Over the past decade, MSC-EV-based therapies have shown promising results in animal models for a myriad of diseases. MSC-EVs exert their effects mainly via immunomodulation, tissue regeneration, anti-apoptosis, and regulation of tumor progression. MSC-EVs are cell-free products and reduce the risks associated with the use of native or engineered MSCs. The effects of MSC-EVs are of equal potency to those observed with whole MSCs. Therefore, MSC-EVs may be a promising alternative to MSC therapy. As with other cell types, the main functional RNA components in MSC-EVs are miRNAs, which are selectively sorted into EVs and protected from degradation. The release of MSC-EVs allows cells to communicate with other adjacent or distant cells by transferring miRNAs and other biologically active molecules into recipient cells via endocytosis and/or fusion.

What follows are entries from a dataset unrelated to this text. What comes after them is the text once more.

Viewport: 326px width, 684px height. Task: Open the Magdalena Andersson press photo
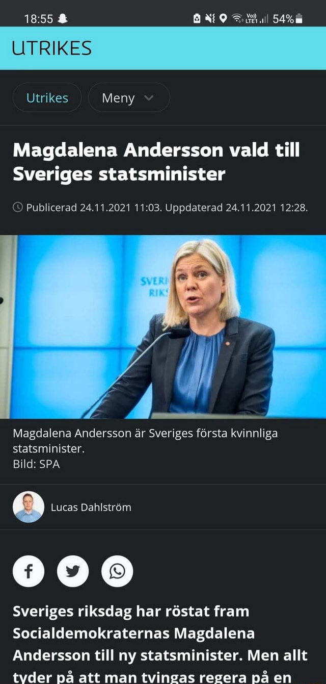163,326
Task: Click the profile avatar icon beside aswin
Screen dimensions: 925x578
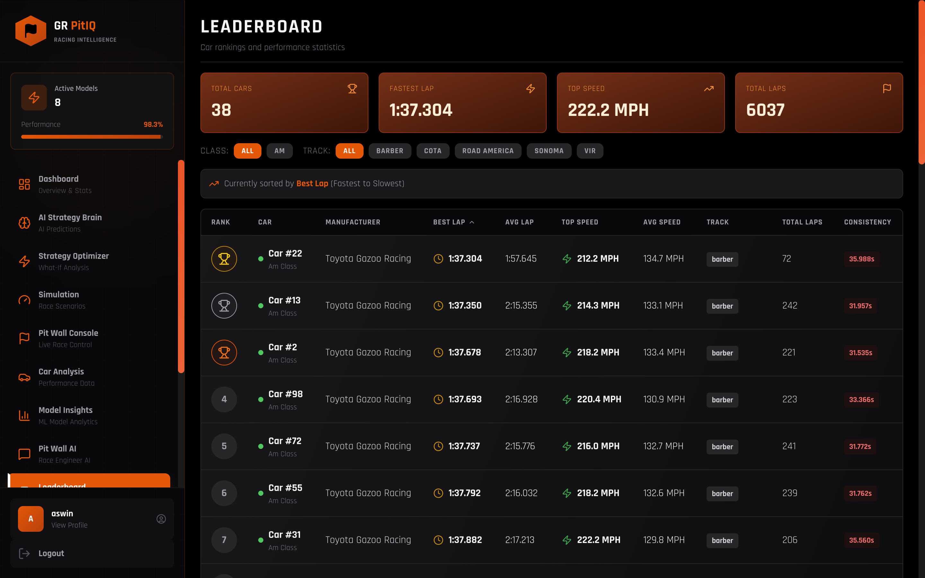Action: [x=161, y=519]
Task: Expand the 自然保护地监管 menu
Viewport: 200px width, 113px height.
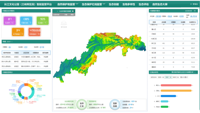Action: [68, 4]
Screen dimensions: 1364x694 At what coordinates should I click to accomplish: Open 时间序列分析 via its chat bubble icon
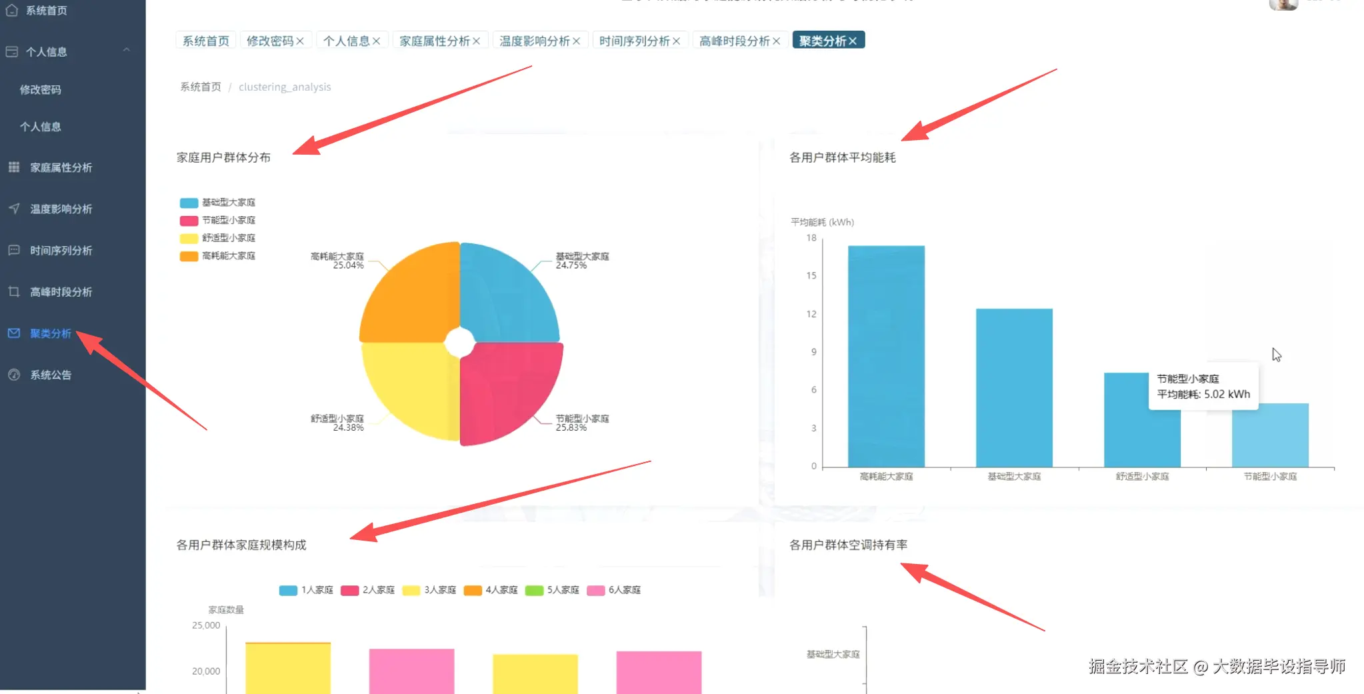pyautogui.click(x=13, y=250)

The effects of MSC-EVs are dependent on the profiles of their miRNAs, which regulate the expression of multiple target genes and participate in various cell signaling processes. However, there is a wide knowledge gap between miRNAs in MSC-EVs and altered gene expression in the target cells. Foremost, it remains unknown what the miRNA signatures of MSC-EVs are. There has not been any individual miRNA or miRNA panel that has been reported as a consensus miRNA profile of MSC-EVs. The lack of miRNA signatures may result from small sample sizes and heterogeneity in methodology, culture condition, cell origin, and cell status. It remains unclear how diverse miRNA profiles in different MSC-EVs exert similar protective function in animal models. Secondly, the sorting mechanisms of miRNAs into MSC-EVs have not been determined. The existing sorting pathways proposed in the literature apply to only a limited number of miRNAs and to some cell types. A general mechanism of miRNA sorting into EVs or MSC-EVs is still unavailable. Lastly, the principle target genes of miRNAs in MSC-EVs also remain unspecified. Based on the bioinformatics tools, dozens or hundreds of genes are potential targets of a single miRNA. Many of the target genes could work independently, synergistically, or even antagonistically. It would be difficult to attribute an observed miRNA-dependent phenotype to a single target as reported in most literature. Further studies may pave the way to develop MSC-EVs therapeutics based on miRNA delivery.